Anyone come up with a solution?


----------



## Tharg (18 November 2011)

You could have a hat cover/band or those velcro yokes that you attach to parts of the bridle.


----------



## Judgemental (18 November 2011)

RobinHood said:



			I feel really vulnerable hacking back along the roads at the end of the day in dark clothes on a bay horse. 

I've been on the lookout for a tabard that folds up small enough to go in my pocket but I haven't found anything. Now I'm wondering if I could wear a tabard or maybe a sam brown belt under my jacket (obviously I'd make sure it doesn't show) and then I could put it on the outside to hack home.

Anyone come up with a solution?
		
Click to expand...

RobinHood, here's a tried an tested option. Go to a good builder's merchants and obtain a lightweight High Viz vest - sleeveless. 

Cost about a £5.00 or less.

Obtain a leather sandwichbox holder and you will find that a lightweight high viz vest, folds up very neatly and fits exactly in the holder.

The success is in the folding on a flat surface, so don't take it out put it on and then have to take it off and think you are going to get it back in the box whilst on the horse. 

That way you are not having to wear extra kit whilst hunting/riding, or fiddling around with arm bands (which are also quite effective) or taking your hat off to wrap a high viz band around it etc.

Having said that, the vest will fit reasonably in a large inside well made hunting coat pocket, again the essence is in the folding.


----------



## RobinHood (18 November 2011)

Ah, see now I do have a leather sandwich box, but all my saddles lack the necessary D-rings needed to attach it.

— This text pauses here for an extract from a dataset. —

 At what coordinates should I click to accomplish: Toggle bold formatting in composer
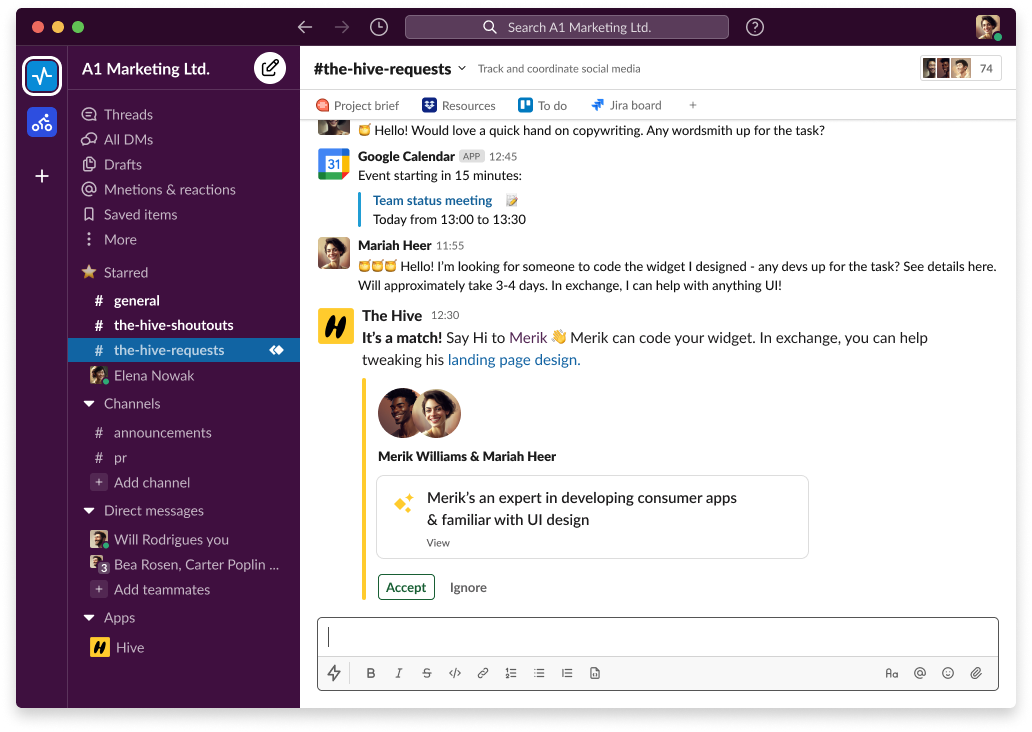pos(371,673)
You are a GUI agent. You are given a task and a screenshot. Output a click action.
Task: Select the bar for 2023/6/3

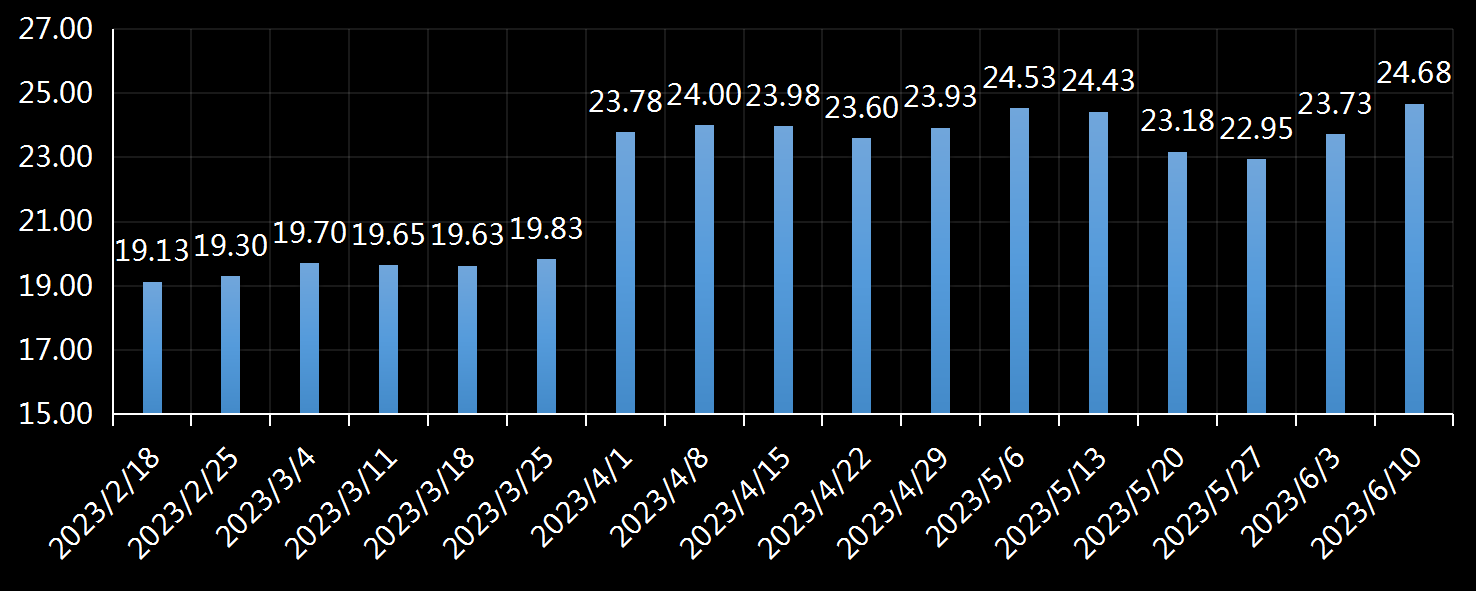coord(1335,273)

Lucky for me my sister is currently studying at saddlery college so as soon as she learns how to attach D-rings I'll be away!


----------



## Judgemental (18 November 2011)

RobinHood said:



			Ah, see now I do have a leather sandwich box, but all my saddles lack the necessary D-rings needed to attach it.

Lucky for me my sister is currently studying at saddlery college so as soon as she learns how to attach D-rings I'll be away!
		
Click to expand...

Yes, the ideal situation is to have the D's on your saddle, but as I say it will fit fairly comfortably in an inside coat pocket.

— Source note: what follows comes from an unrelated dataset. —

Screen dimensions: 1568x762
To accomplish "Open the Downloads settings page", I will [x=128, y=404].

Whilst it's not rocket science, the folding is important. 

Lay it out flat and match either side to the middle, then fold in half, right to left, then bringing the whole vest to an exact square. Then fold in half again and you will see it's the exact size of a sandwich holder when completely folded over again.

Have a look at the top left vest on http://www.viz-life.com/catalog.html


----------



## VGM (18 November 2011)

the polite ones are very light and would fold into a pocket or sit tidily under your hunt coat what about one of the sash type things cyclists wear that would fit in your pocket i should think


----------



## tootsietoo (18 November 2011)

again, judgemental speaks sense.  I ride in a hi viz vest "borrowed" from a building site and it is very light and thin.  I'm would fit easily in my inside hunt coat pocket.  What a good idea, I'll take it out with me next time I am planning to stay out til the end of the day.

I have also "borrowed" a big thick high viz builders coat.  I look like I'm off to work on the motorways, but it is very warm, waterproof and bright!


----------



## Judgemental (18 November 2011)

tootsietoo said:



			again, judgemental speaks sense.  I ride in a hi viz vest "borrowed" from a building site and it is very light and thin.  I'm would fit easily in my inside hunt coat pocket.  What a good idea, I'll take it out with me next time I am planning to stay out til the end of the day.

I have also "borrowed" a big thick high viz builders coat.  I look like I'm off to work on the motorways, but it is very warm, waterproof and bright!
		
Click to expand...

tootsietoo, we have agreed twice, in one week too. 

The vest with velcro fastning is so much more reliable than armbands and tape type high viz. They have a habit of being ripped off close to branches etc.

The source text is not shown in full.